# Problem description
From the first line to the last, print the records exactly.

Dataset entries
━━━━━━━━
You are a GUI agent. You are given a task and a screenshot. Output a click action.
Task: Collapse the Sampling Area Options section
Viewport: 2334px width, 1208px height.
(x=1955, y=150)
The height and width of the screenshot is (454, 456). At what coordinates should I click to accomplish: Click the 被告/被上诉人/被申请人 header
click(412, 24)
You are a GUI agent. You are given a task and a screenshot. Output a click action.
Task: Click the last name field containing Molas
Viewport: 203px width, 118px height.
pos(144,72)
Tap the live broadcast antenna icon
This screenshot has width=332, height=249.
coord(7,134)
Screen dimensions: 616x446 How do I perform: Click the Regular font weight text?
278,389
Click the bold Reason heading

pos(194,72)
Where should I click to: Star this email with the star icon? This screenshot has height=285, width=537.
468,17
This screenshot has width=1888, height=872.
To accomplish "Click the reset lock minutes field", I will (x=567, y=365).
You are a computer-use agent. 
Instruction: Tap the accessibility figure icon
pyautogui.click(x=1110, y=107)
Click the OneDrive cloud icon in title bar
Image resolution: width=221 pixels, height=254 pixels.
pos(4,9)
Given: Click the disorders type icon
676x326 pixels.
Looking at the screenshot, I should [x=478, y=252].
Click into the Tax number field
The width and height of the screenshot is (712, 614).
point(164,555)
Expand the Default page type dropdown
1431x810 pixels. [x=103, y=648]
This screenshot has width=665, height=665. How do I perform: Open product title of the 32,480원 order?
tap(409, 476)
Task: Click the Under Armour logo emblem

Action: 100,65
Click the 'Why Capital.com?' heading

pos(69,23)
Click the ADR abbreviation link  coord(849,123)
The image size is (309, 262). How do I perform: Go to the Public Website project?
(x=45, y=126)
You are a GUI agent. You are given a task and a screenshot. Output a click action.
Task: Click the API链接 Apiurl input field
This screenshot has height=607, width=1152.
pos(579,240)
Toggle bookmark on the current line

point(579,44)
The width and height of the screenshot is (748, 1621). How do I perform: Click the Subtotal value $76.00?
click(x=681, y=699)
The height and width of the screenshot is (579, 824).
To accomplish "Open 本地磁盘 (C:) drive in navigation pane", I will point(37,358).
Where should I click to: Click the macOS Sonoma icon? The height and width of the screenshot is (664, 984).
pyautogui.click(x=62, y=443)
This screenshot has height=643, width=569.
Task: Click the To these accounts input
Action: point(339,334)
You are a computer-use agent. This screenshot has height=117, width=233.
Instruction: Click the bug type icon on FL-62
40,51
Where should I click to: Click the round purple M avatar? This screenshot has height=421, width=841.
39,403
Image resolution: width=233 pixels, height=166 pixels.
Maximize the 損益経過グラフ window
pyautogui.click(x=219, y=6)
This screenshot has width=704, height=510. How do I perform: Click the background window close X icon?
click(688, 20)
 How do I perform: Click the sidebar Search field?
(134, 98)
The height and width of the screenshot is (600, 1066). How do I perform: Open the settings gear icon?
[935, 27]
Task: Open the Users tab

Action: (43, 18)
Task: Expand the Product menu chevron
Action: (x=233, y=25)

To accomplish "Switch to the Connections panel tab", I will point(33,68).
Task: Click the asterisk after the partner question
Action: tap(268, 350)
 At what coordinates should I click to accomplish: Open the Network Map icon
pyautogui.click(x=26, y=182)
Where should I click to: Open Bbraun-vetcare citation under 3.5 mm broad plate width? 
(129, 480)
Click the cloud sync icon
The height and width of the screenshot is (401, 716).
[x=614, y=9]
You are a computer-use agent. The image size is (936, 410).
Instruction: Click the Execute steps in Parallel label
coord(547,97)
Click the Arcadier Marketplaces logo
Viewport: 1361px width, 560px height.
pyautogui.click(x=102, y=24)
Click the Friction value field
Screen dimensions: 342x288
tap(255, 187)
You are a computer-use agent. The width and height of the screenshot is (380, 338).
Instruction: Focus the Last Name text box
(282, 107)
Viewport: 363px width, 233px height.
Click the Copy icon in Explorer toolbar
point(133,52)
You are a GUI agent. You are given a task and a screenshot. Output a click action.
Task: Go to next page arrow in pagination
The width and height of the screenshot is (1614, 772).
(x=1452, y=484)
━━━━━━━━
# Expected output
You are a GUI agent. You are given a task and a screenshot. Output a click action.
Task: Collapse the Sampling Area Options section
Viewport: 2334px width, 1208px height.
(x=1955, y=150)
The height and width of the screenshot is (454, 456). At what coordinates should I click to accomplish: Click the 被告/被上诉人/被申请人 header
click(412, 24)
You are a GUI agent. You are given a task and a screenshot. Output a click action.
Task: Click the last name field containing Molas
Viewport: 203px width, 118px height.
pos(144,72)
Tap the live broadcast antenna icon
This screenshot has width=332, height=249.
coord(7,134)
Screen dimensions: 616x446 How do I perform: Click the Regular font weight text?
278,389
Click the bold Reason heading

pos(194,72)
Where should I click to: Star this email with the star icon? This screenshot has height=285, width=537.
468,17
This screenshot has width=1888, height=872.
To accomplish "Click the reset lock minutes field", I will (x=567, y=365).
You are a computer-use agent. 
Instruction: Tap the accessibility figure icon
pyautogui.click(x=1110, y=107)
Click the OneDrive cloud icon in title bar
Image resolution: width=221 pixels, height=254 pixels.
pos(4,9)
Given: Click the disorders type icon
676x326 pixels.
Looking at the screenshot, I should [x=478, y=252].
Click into the Tax number field
The width and height of the screenshot is (712, 614).
point(164,555)
Expand the Default page type dropdown
1431x810 pixels. [x=103, y=648]
This screenshot has width=665, height=665. How do I perform: Open product title of the 32,480원 order?
tap(409, 476)
Task: Click the Under Armour logo emblem

Action: 100,65
Click the 'Why Capital.com?' heading

pos(69,23)
Click the ADR abbreviation link  coord(849,123)
The image size is (309, 262). How do I perform: Go to the Public Website project?
(x=45, y=126)
You are a GUI agent. You are given a task and a screenshot. Output a click action.
Task: Click the API链接 Apiurl input field
This screenshot has height=607, width=1152.
pos(579,240)
Toggle bookmark on the current line

point(579,44)
The width and height of the screenshot is (748, 1621). How do I perform: Click the Subtotal value $76.00?
click(x=681, y=699)
The height and width of the screenshot is (579, 824).
To accomplish "Open 本地磁盘 (C:) drive in navigation pane", I will point(37,358).
Where should I click to: Click the macOS Sonoma icon? The height and width of the screenshot is (664, 984).
pyautogui.click(x=62, y=443)
This screenshot has height=643, width=569.
Task: Click the To these accounts input
Action: point(339,334)
You are a computer-use agent. This screenshot has height=117, width=233.
Instruction: Click the bug type icon on FL-62
40,51
Where should I click to: Click the round purple M avatar? This screenshot has height=421, width=841.
39,403
Image resolution: width=233 pixels, height=166 pixels.
Maximize the 損益経過グラフ window
pyautogui.click(x=219, y=6)
This screenshot has width=704, height=510. How do I perform: Click the background window close X icon?
click(688, 20)
 How do I perform: Click the sidebar Search field?
(134, 98)
The height and width of the screenshot is (600, 1066). How do I perform: Open the settings gear icon?
[935, 27]
Task: Open the Users tab

Action: (43, 18)
Task: Expand the Product menu chevron
Action: (x=233, y=25)

To accomplish "Switch to the Connections panel tab", I will point(33,68).
Task: Click the asterisk after the partner question
Action: tap(268, 350)
 At what coordinates should I click to accomplish: Open the Network Map icon
pyautogui.click(x=26, y=182)
Where should I click to: Open Bbraun-vetcare citation under 3.5 mm broad plate width? 
(129, 480)
Click the cloud sync icon
The height and width of the screenshot is (401, 716).
[x=614, y=9]
You are a computer-use agent. The image size is (936, 410).
Instruction: Click the Execute steps in Parallel label
coord(547,97)
Click the Arcadier Marketplaces logo
Viewport: 1361px width, 560px height.
pyautogui.click(x=102, y=24)
Click the Friction value field
Screen dimensions: 342x288
tap(255, 187)
You are a computer-use agent. The width and height of the screenshot is (380, 338).
Instruction: Focus the Last Name text box
(282, 107)
Viewport: 363px width, 233px height.
Click the Copy icon in Explorer toolbar
point(133,52)
You are a GUI agent. You are given a task and a screenshot. Output a click action.
Task: Go to next page arrow in pagination
The width and height of the screenshot is (1614, 772).
(x=1452, y=484)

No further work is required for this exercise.